US group: Merck wrongly relied on Vioxx animal data
Posted on: Thursday, 14 July 2005, 15:15 CDT
By Lisa Richwine
WASHINGTON (Reuters) - Merck & Co. Inc. knowingly put patients at risk by relying on limited animal studies to claim its arthritis drug Vioxx would not harm the heart and ignoring human data that suggested otherwise, a U.S. advocacy group said on Thursday.
The Physicians Committee for Responsible Medicine, which promotes alternatives to animal testing, filed a lawsuit against Merck on Tuesday on behalf of a member who claims Vioxx caused her congestive heart failure.
The group said at a news conference on Thursday that it believed the suit, filed in New Jersey, was the first against a U.S. pharmaceutical company for relying on animal tests.
Merck, based in New Jersey, disputed the allegations in a statement issued on Thursday, saying it based its analysis of Vioxx on "multiple sources involving extensive human trials."
Merck pulled Vioxx from the market in September 2004 after a study showed the drug doubled heart attack and stroke risk in patients who took it for at least 18 months.
A June 21 memo from Merck to the physicians group detailed a study of African green monkeys designed to compare the ability of various pain relievers to prevent blood clots. In the study, the drug naproxen appears similarly effective to aspirin, which has been shown to reduce the risks of heart attacks and strokes.
The physicians group said it received the memo from Merck in response to a request for information about the effects of naproxen in animal studies. The group released the memo to reporters on Thursday.
The group said in its lawsuit and at the news conference that Merck relied on the animal research when a 2000 human study called Vigor linked Vioxx to more cardiovascular problems when compared to naproxen.
Merck has argued that Vioxx patients had more cardiac problems only because the drug did not have the heart-protective effects of naproxen.

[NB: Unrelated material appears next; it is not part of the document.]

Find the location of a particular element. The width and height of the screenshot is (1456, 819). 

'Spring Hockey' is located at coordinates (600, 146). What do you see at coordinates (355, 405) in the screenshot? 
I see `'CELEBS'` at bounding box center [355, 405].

At least nine of 11 other studies in rats and mice showed Vioxx helped the heart, the physicians' group said at the news conference.

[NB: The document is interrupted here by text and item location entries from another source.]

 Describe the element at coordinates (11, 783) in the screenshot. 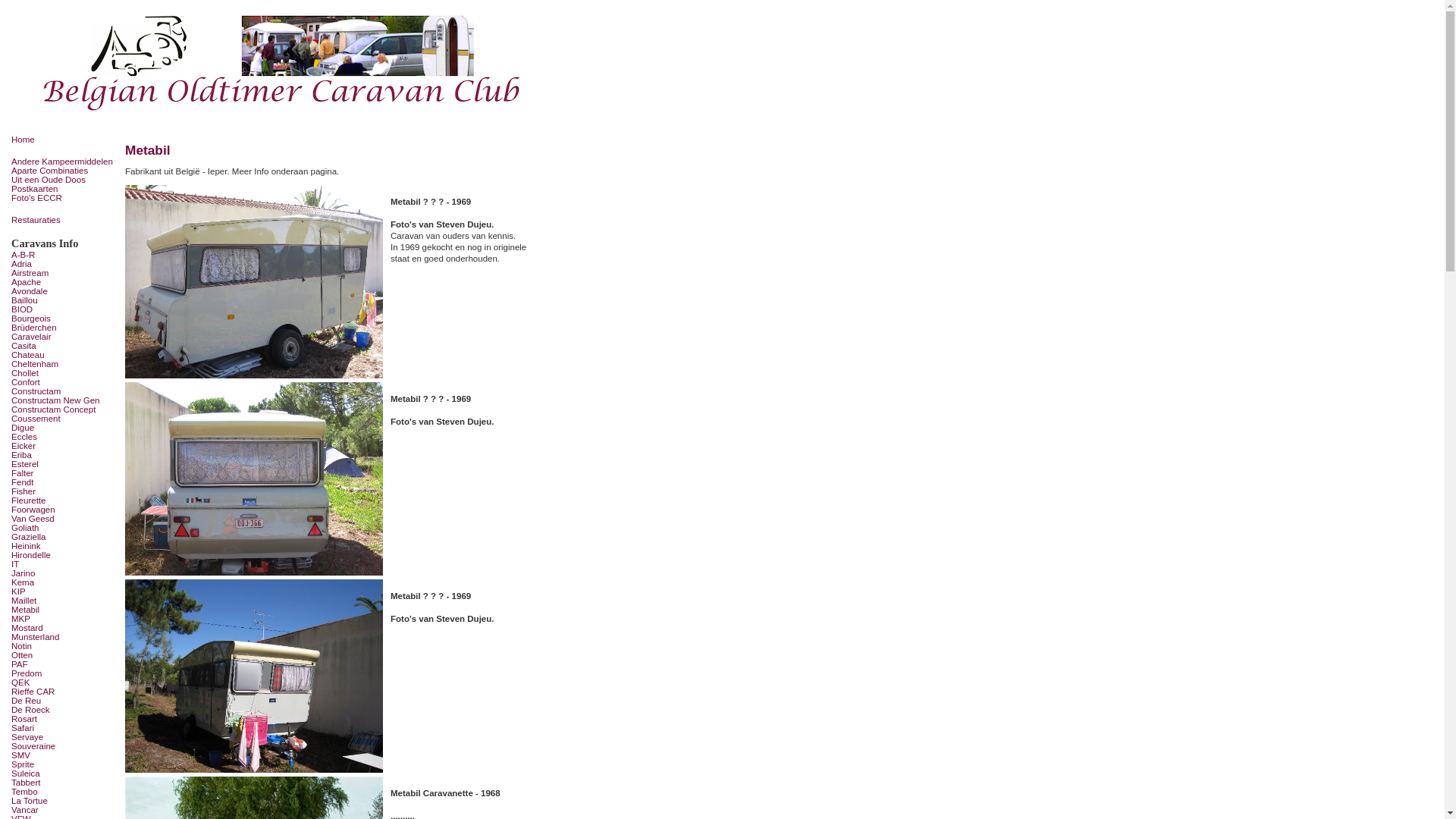

I see `'Tabbert'` at that location.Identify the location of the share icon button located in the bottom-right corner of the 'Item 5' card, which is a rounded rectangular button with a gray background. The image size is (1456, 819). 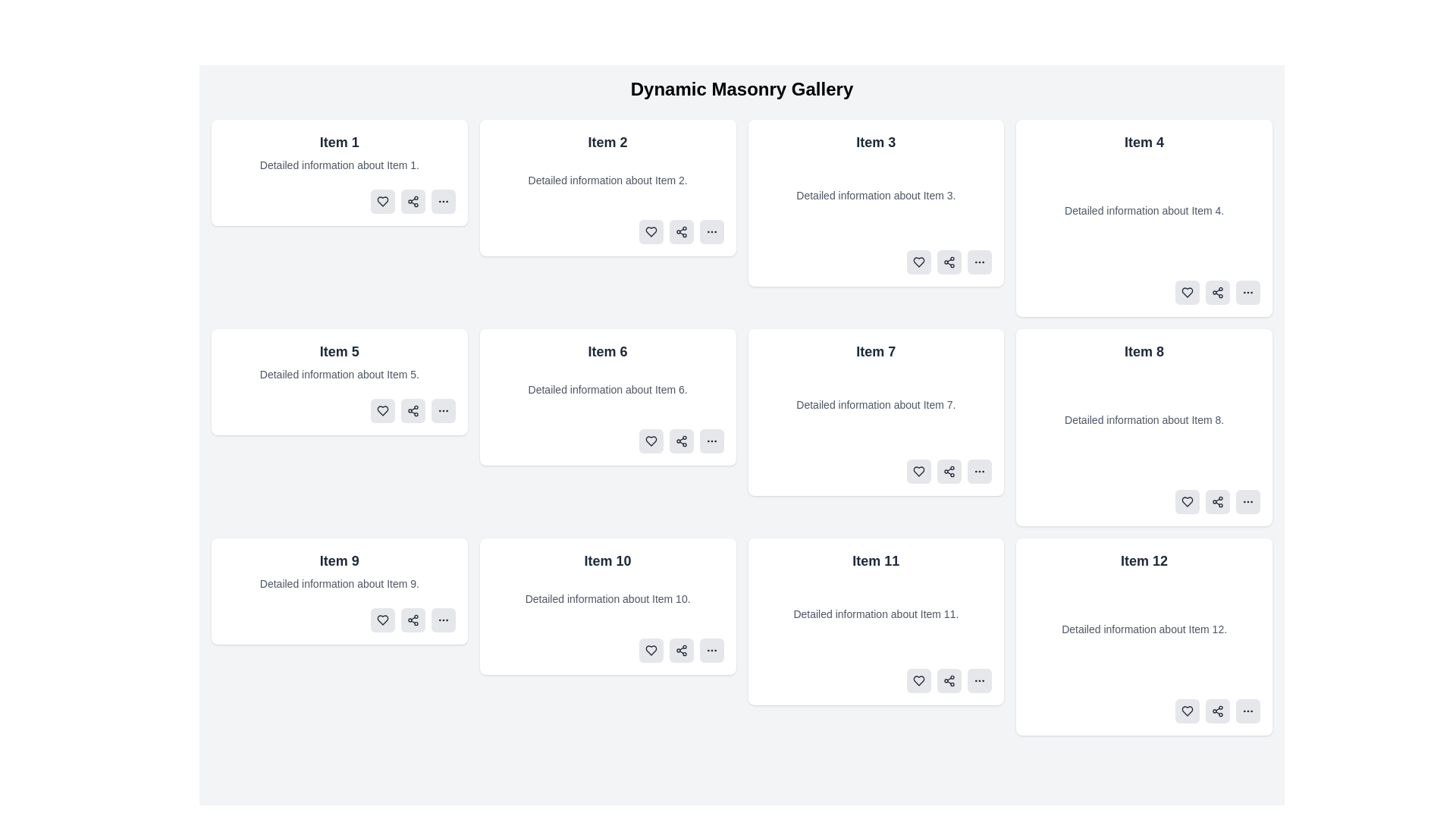
(413, 411).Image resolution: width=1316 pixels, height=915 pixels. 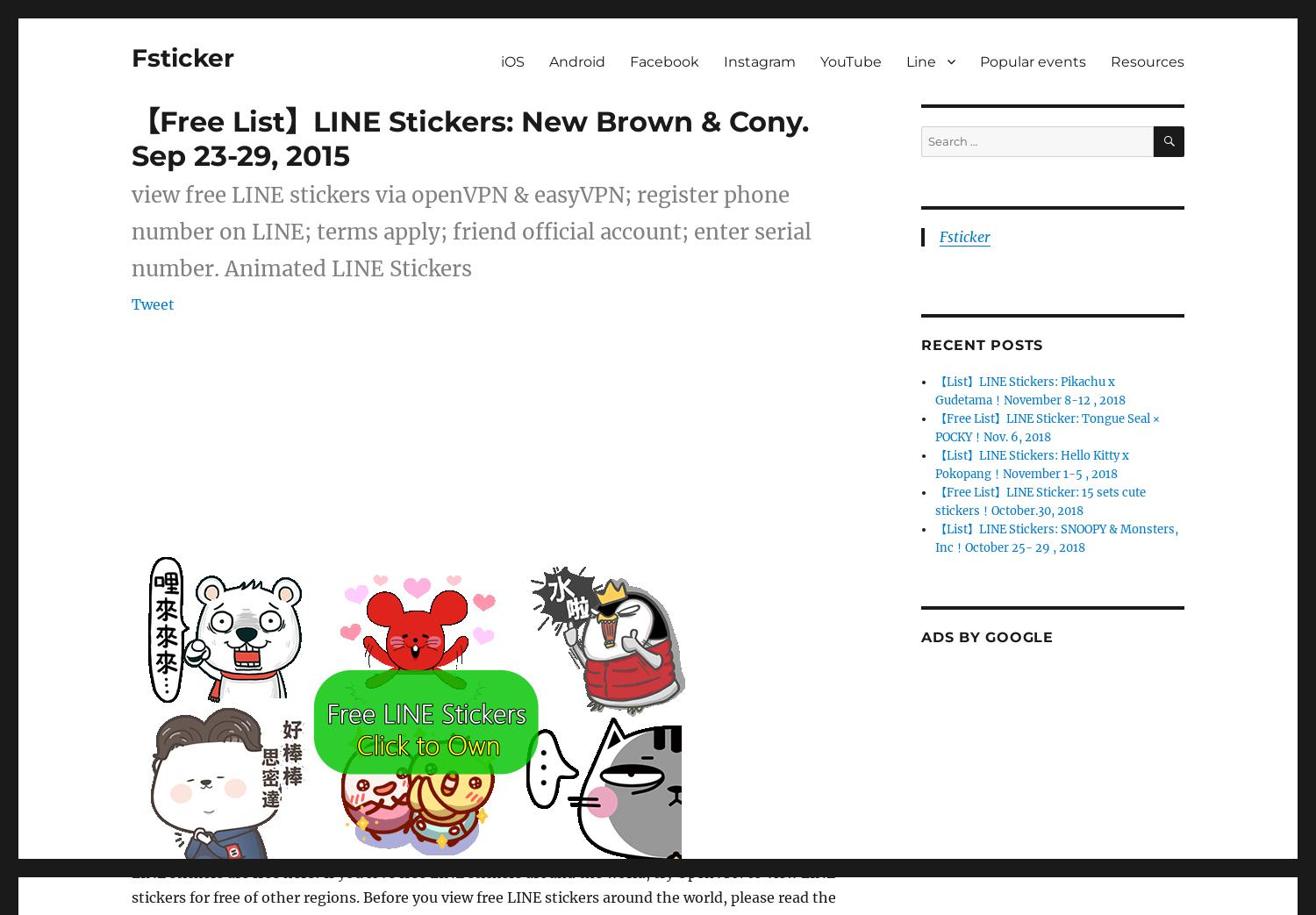 I want to click on 'Android', so click(x=577, y=60).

But Dr. John Pippin, a cardiologist and consultant to the physicians' group, said that human studies had shown no heart-related benefit from naproxen, and that Merck was aware that animal studies often do not predict what will happen in people.
"Merck was wrong to rely on data from mice, rats and African green monkeys when faced with compelling evidence that human patients are at risk," Pippin said.
Merck, in its statement on Thursday, said it was "inaccurate to suggest that Merck relied on a single animal study" to demonstrate naproxen protected the heart.
The company pointed to human tests published in the 1990s and in 2000 that showed anti-clotting effects for naproxen and similar compounds.
"We believed that the weight of the evidence supported naproxen's ability to provide a cardioprotective effect by blocking platelet aggregation," or clotting, Merck said.
Vioxx does not stop blood clots from forming, and that was noted on the drug's label and labels of similar medicines, Merck said.